Operação desmantela rede de tráfico sexual no Nordeste
Uma operação conjunta de diversas entidades resgatou 22 mulheres de uma rede de tráfico sexual e exploração no Nordeste, incluindo quatro cearenses. As vítimas eram submetidas a condições de trabalho análogas à escravidão, com jornadas de até 14 horas e apenas uma refeição diária.
Condições desumanas e sistema de dívidas
As investigações revelaram que as mulheres eram obrigadas a cumprir metas de consumo de bebidas e programas sexuais. Caso não atingissem as metas, eram multadas, e as dívidas acumuladas as mantinham presas ao esquema. As condições de vida eram insalubres, com restrições alimentares severas.
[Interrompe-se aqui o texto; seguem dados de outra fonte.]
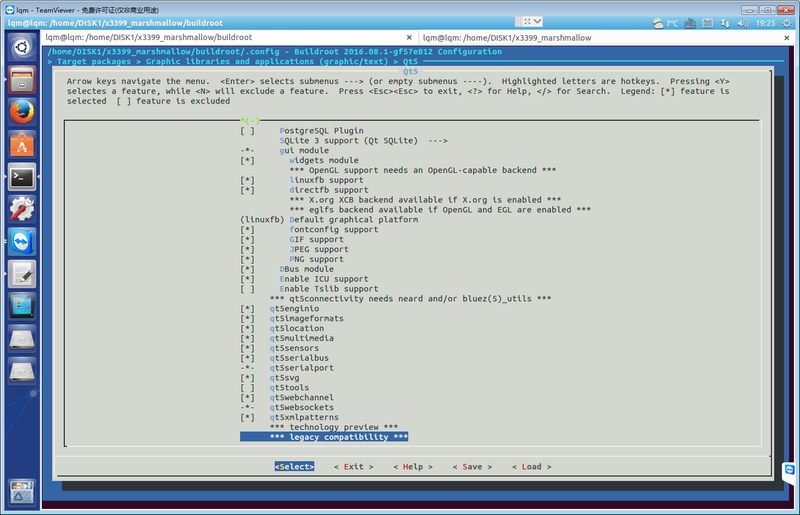Open Ubuntu Software Center icon
Viewport: 800px width, 515px height.
pyautogui.click(x=22, y=146)
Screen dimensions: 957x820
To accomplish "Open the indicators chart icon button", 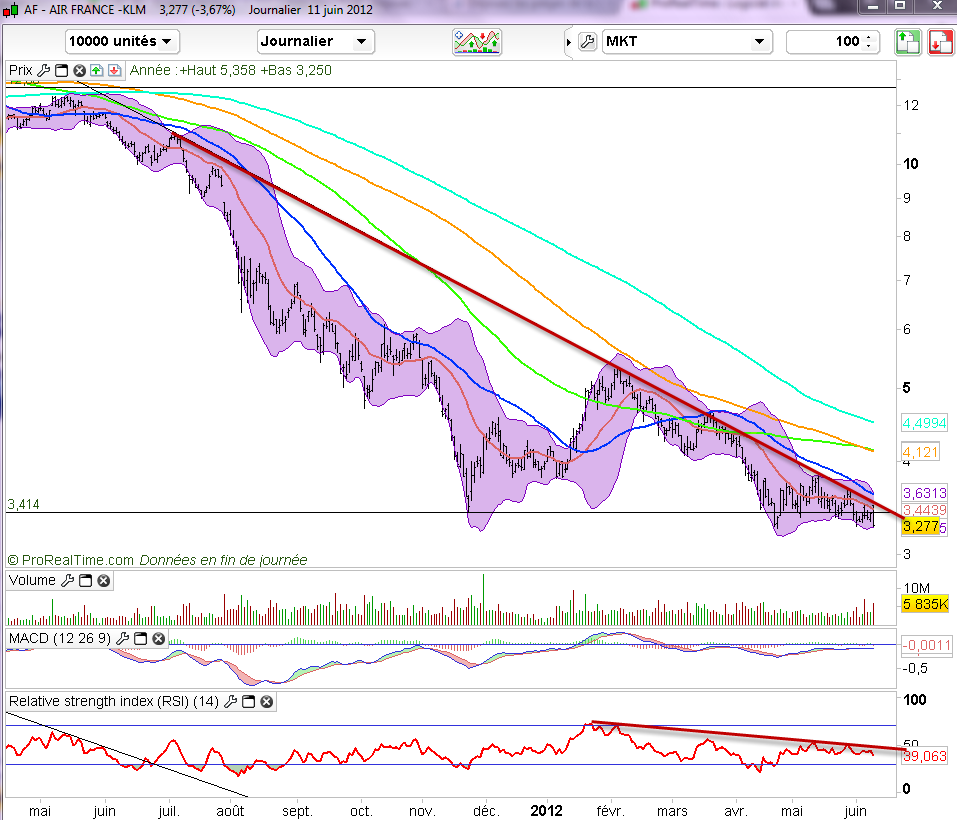I will click(477, 41).
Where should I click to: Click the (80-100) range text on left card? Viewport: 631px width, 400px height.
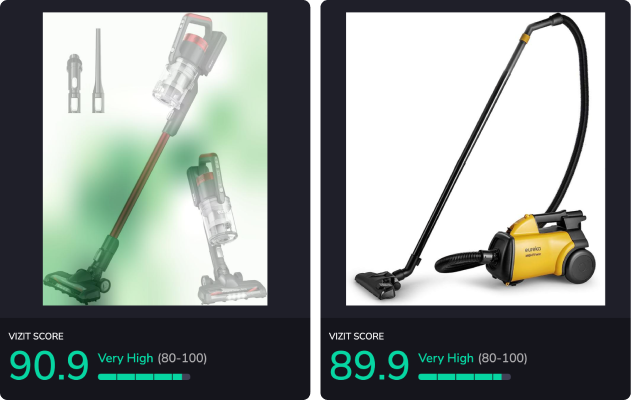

Esforços de resgate e apoio às vítimas
A operação, iniciada em 10 de junho, contou com a participação do Ministério Público do Trabalho, Polícia Federal e outras entidades. As mulheres resgatadas estavam em seis prostíbulos na Paraíba, Pernambuco e Rio Grande do Norte, onde eram exploradas por uma organização criminosa sofisticada.
Impacto e medidas legais
Os responsáveis pelos estabelecimentos foram notificados e as atividades interrompidas. O Ministério Público do Trabalho busca garantir os direitos trabalhistas das vítimas e indenizações por danos morais. A operação destaca a gravidade do tráfico de pessoas e a necessidade de ações contínuas para erradicar essa prática.
Declarações e perspectivas futuras
O procurador do trabalho Raulino Maracajá enfatizou as histórias de vida marcadas por dificuldades e abusos. A vice-coordenadora do Ministério Público do Trabalho, Tatiana Leal Bivar, reforçou a caracterização do caso como tráfico de pessoas e trabalho escravo, destacando a importância da operação para enfrentar essas violações.